→ ASSIGNMENT: Will you return, word for word, only the lines from the top of the data below down to and including the one with "Task: Click Affected Sectors info icon"?

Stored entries
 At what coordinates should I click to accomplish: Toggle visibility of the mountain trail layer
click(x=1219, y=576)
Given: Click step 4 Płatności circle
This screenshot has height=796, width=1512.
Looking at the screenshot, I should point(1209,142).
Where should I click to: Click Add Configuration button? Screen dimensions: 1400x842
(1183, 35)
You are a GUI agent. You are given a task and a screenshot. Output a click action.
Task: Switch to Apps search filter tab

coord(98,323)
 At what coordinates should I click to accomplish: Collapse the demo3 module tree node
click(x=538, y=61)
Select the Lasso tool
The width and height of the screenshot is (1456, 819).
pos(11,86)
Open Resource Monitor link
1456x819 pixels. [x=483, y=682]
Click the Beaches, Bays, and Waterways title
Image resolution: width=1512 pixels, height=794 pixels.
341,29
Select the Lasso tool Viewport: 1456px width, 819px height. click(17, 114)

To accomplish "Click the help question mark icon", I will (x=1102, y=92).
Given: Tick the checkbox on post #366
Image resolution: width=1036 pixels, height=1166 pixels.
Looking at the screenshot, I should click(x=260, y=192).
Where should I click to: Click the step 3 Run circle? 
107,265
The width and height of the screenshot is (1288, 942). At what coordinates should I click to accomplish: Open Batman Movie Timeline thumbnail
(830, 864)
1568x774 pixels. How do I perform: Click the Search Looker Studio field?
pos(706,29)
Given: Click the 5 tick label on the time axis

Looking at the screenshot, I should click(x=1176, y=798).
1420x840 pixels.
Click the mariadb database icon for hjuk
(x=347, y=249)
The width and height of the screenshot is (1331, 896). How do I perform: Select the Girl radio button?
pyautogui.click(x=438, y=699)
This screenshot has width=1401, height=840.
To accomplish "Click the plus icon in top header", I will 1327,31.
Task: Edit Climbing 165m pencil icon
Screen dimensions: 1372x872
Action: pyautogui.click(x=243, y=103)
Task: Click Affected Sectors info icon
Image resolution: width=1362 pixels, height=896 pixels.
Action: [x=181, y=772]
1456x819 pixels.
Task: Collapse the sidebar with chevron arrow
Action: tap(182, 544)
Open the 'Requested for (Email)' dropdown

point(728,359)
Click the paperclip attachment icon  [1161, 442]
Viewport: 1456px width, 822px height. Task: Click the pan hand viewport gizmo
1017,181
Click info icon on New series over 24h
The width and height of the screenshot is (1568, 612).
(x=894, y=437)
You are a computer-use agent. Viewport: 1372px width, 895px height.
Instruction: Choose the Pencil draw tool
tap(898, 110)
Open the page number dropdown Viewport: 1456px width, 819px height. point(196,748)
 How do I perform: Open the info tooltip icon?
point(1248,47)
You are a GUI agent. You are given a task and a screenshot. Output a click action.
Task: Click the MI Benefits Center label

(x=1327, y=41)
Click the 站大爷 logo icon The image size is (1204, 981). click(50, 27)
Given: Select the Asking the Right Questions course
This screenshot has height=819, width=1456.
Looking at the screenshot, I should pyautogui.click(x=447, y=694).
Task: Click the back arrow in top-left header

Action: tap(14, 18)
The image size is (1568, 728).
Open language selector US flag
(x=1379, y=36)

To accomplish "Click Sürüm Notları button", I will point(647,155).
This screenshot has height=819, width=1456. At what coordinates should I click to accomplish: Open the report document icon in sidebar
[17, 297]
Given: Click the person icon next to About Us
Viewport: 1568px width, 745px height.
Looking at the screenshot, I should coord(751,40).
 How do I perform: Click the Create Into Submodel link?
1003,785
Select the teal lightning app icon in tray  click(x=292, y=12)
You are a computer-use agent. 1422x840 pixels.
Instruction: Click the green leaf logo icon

→ FINAL ANSWER:
 At what coordinates should I click to accomplish: Toggle visibility of the mountain trail layer
click(x=1219, y=576)
Given: Click step 4 Płatności circle
This screenshot has height=796, width=1512.
Looking at the screenshot, I should point(1209,142).
Where should I click to: Click Add Configuration button? Screen dimensions: 1400x842
(1183, 35)
You are a GUI agent. You are given a task and a screenshot. Output a click action.
Task: Switch to Apps search filter tab

coord(98,323)
 At what coordinates should I click to accomplish: Collapse the demo3 module tree node
click(x=538, y=61)
Select the Lasso tool
The width and height of the screenshot is (1456, 819).
pos(11,86)
Open Resource Monitor link
1456x819 pixels. [x=483, y=682]
Click the Beaches, Bays, and Waterways title
Image resolution: width=1512 pixels, height=794 pixels.
341,29
Select the Lasso tool Viewport: 1456px width, 819px height. click(17, 114)

To accomplish "Click the help question mark icon", I will (x=1102, y=92).
Given: Tick the checkbox on post #366
Image resolution: width=1036 pixels, height=1166 pixels.
Looking at the screenshot, I should click(x=260, y=192).
Where should I click to: Click the step 3 Run circle? 
107,265
The width and height of the screenshot is (1288, 942). At what coordinates should I click to accomplish: Open Batman Movie Timeline thumbnail
(830, 864)
1568x774 pixels. How do I perform: Click the Search Looker Studio field?
pos(706,29)
Given: Click the 5 tick label on the time axis

Looking at the screenshot, I should click(x=1176, y=798).
1420x840 pixels.
Click the mariadb database icon for hjuk
(x=347, y=249)
The width and height of the screenshot is (1331, 896). How do I perform: Select the Girl radio button?
pyautogui.click(x=438, y=699)
This screenshot has width=1401, height=840.
To accomplish "Click the plus icon in top header", I will 1327,31.
Task: Edit Climbing 165m pencil icon
Screen dimensions: 1372x872
Action: pyautogui.click(x=243, y=103)
Task: Click Affected Sectors info icon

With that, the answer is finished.